Starting in October, a provision in the Patient Protection and Affordable Care Act of 2010 (PPACA) will cut Medicare payments for hospitals with high patient rehospitalization rates.
Hospitals may try to get rehospitalization rates down by doing more to manage the care of the most complicated Medicare enrollees: those with 5 or more chronic conditions.
About 38% of Medicare enrollees with 5 or more chronic conditions who left a hospital in 2009 needed more hospital care for some reason within 30 days, according to analysts at the SCAN Foundation, Long Beach, Calif.
For all Medicare enrollees, the 30-day rehospitalization rate was just 16%, the analysts say.
The 90-day Medicare rehospitalization rate was 52% for enrollees with 5 or more chronic conditions and 23% for all enrollees.

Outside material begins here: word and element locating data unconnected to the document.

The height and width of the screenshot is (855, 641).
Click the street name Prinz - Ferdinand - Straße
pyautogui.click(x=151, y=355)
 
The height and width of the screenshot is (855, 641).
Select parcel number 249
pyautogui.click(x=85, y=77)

The analysts have based those figures on Medicare claims data compiled by Avalere Health L.L.C., Washington.
PPACA also has provided $500 million in funding that hospitals can use to reduce the likelihood that high-risk Medicare enrollees will return to the hospital. The Centers for Medicare and Medicaid Services is setting up Community-Based Care Transitions Program test programs in seven states.
The hospitals participating in the test programs are hoping they can prevent rehospitalizations by reducing medication errors, helping patients communicate better with care providers, and improving their own efforts to communicate with patients and patients’ other care providers, the SCAN analysts say.
The stakes are high because, for the traditional Medicare program alone, unplanned rehospitalizations cost about $17 billion in 2004, researchers report in a paper published in the New England Journal of Medicine in 2009.